Ricarda Bauernfeind zgadza się. „Wiele się wydarzyło. Mamy teraz dziewięć etapów, które są coraz dłuższe i bardziej wymagające. Jedziemy po słynnych górach; przemierzamy prawie całą Francję. Myślę, że zbliżamy się do mężczyzn. Ten rozwój sytuacji jest bardzo, bardzo pozytywny” – powiedziała DW 25-letnia Niemka z Team Canyon-Sram zondacrypto. Specjalistka od kolarstwa górskiego, która będzie kluczowym wsparciem obrończyni tytułu Niewiadomej-Phinney, miała swój przełom w Tour de France, wygrywając etap w 2023 roku. „To był mój największy sukces. Po prostu wiążę z nim tak wiele emocji, ponieważ to najważniejszy wyścig w kobiecym kolarstwie”.
Ricarda Bauernfeind: „Luka jest po prostu wciąż zbyt duża”Ricarda Bauernfeind argumentuje jednak, że Tour de France powinien również przejąć pionierską rolę w zakresie nagród pieniężnych. „Oczywiście, mężczyźni jeżdżą dłużej i tym samym osiągają więcej. Ale Tour de France stanowi wzór do naśladowania dla wszystkich innych wyścigów. A tylko dziesięć procent nagród pieniężnych w porównaniu z wyścigiem mężczyzn – różnica jest po prostu wciąż zbyt duża”. Inne wyścigi, takie jak Dookoła Flandrii, są już pod tym względem bardziej zaawansowane , ponieważ organizatorzy wyrównali pulę nagród dla kobiet i mężczyzn .

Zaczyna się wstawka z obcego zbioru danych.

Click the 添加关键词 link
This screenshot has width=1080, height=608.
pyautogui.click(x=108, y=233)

Obecność w mediach zawsze była ważnym czynnikiem finansowym. Minuty w telewizji i streamingu tworzą środowisko reklamowe. Wyższe oglądalności i zasięg w mediach społecznościowych generują przychody i sprawiają, że wydarzenie staje się atrakcyjne dla kolejnych sponsorów. Chociaż wyścigi kobiet i mężczyzn Tour de France są transmitowane w 190 krajach, bliższe przyjrzenie się ujawnia znaczące różnice: francuska telewizja transmituje na żywo około 20 godzin wyścigu kobiet Tour de France , ale ponad 100 godzin wyścigu mężczyzn .

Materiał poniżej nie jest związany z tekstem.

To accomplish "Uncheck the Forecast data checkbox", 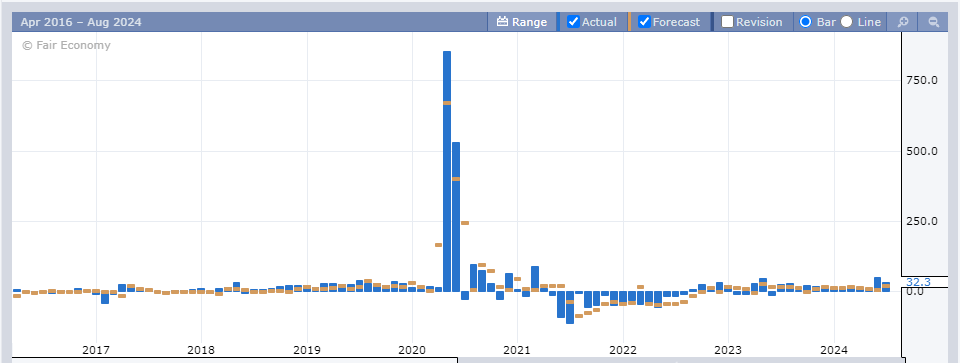I will 644,22.
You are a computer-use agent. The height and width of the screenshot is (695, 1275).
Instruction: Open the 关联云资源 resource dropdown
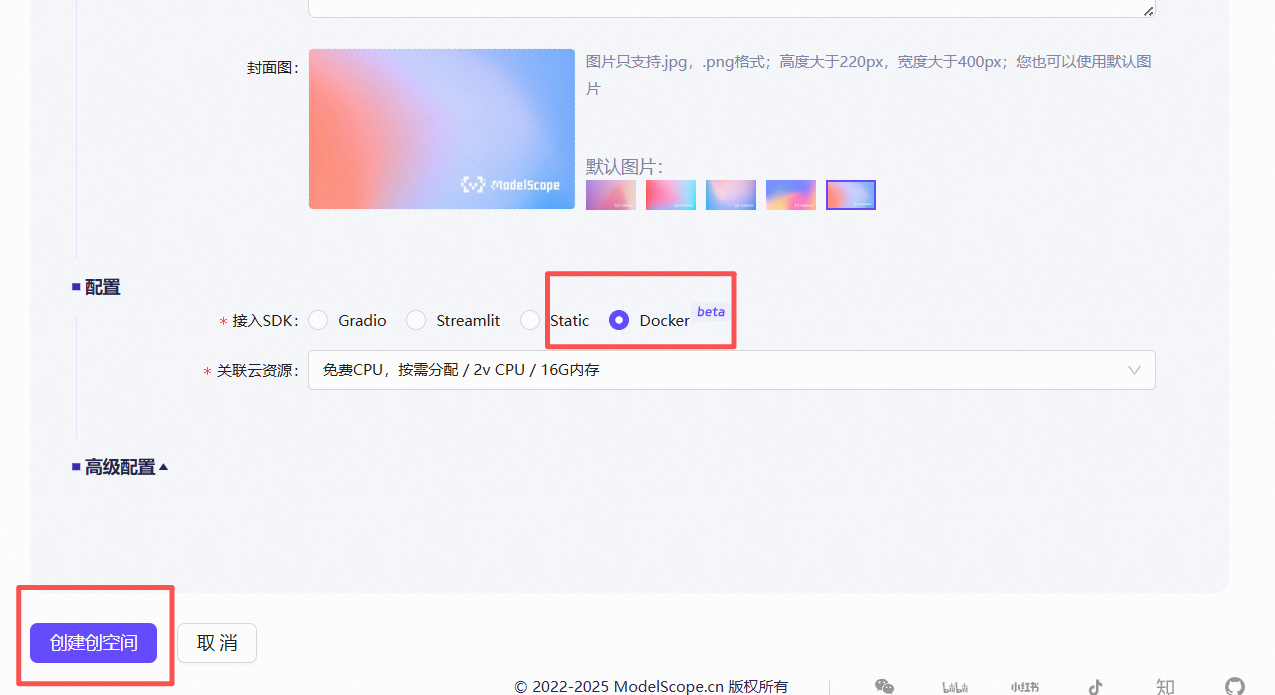pyautogui.click(x=731, y=370)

Wynika to nie tylko z dłuższego wyścigu, ale również z faktu, że Tour de France jest transmitowany w całości, podczas gdy relacja z Tour de France Femmes rozpoczyna się dopiero w trakcie wyścigu. Z perspektywy Ricardy Bauernfeind ma to bardzo konkretne konsekwencje: „Mniejsze zespoły nie mają czasu antenowego, ponieważ czasami pokazywana jest tylko ostatnia godzina lub półtorej godziny. Dzięki transmisji od początku mniejsze zespoły mogą również pokazać się i przedstawić swoich sponsorów. Byłoby to niezwykle korzystne zarówno dla zespołu, jak i dla wynagrodzeń zawodniczek”.

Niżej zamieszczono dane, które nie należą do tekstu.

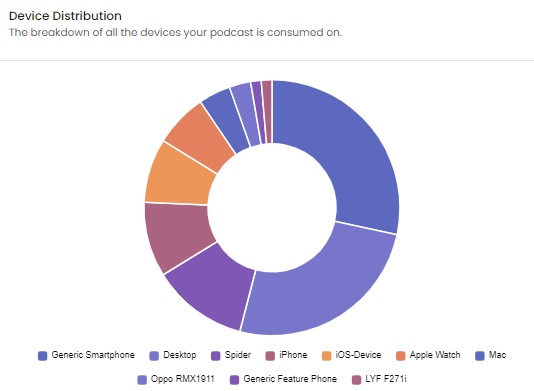This screenshot has height=391, width=534.
Task: Click the Device Distribution heading
Action: [65, 16]
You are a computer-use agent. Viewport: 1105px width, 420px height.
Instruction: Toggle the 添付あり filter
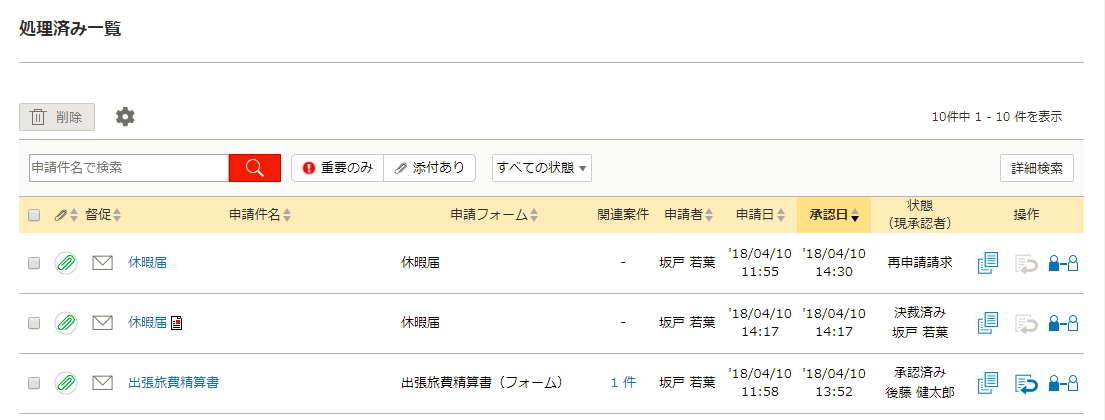click(x=429, y=168)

Rousse: „Przesunął się za ciężarówki”Przynajmniej Tour de France Femmes nadrabia zaległości pod względem oglądalności. Podczas gdy męski Tour de France osiąga szczyt oglądalności na poziomie 6,3 miliona widzów w kraju gospodarza, wyścig kobiet zgromadził aż 3,5 miliona widzów podczas dramatycznego finału w 2024 roku, aż do Alpe d'Huez . Zainteresowanie ze strony miast-gospodarzy i miejscowości położonych wzdłuż trasy również znacząco rośnie, donosi Marion Rousse: „Teraz w 90% przypadków otrzymujemy zgłoszenia od miast aplikujących o oba wyścigi w tym samym liście: męski i żeński Tour. To zmiana, która zachodzi; jesteśmy na dobrej drodze”.

Kolejnym ważnym krokiem w rozwoju kolarstwa kobiecego było wprowadzenie płacy minimalnej: kolarki w najwyższej lidze (World Tour) muszą otrzymywać co najmniej 38 000 euro rocznie, podczas gdy początkujące zawodniczki otrzymują nieco poniżej 32 000 euro. Różnica między mężczyznami a kobietami jest mniejsza – płaca minimalna wynosi tam 42 000 euro , a dla początkujących 34 000 euro. Dla Marion Rousse wszystko zależy od perspektywy.
Kiedy jakieś dziesięć lat temu była zawodową kolarką, nie zarabiała na kolarstwie ; to było czyste hobby: „Wtedy zmieniałyśmy się za ciężarówkami; nie miałyśmy do tego autobusu. Nie spałyśmy w hotelach, tylko w szkołach, koszarach, a nawet w remizie strażackiej” – wspomina. Po części dzięki Tour de France Femmes, kolarstwo kobiet jest „lata świetlne od sportu, który kiedyś uprawiałam”. Niemniej jednak jedno jest dla niej jasne: „Musimy walczyć dalej. Rozwój finansowy kolarstwa kobiet zajmie jeszcze kilka lat. Ale damy radę”.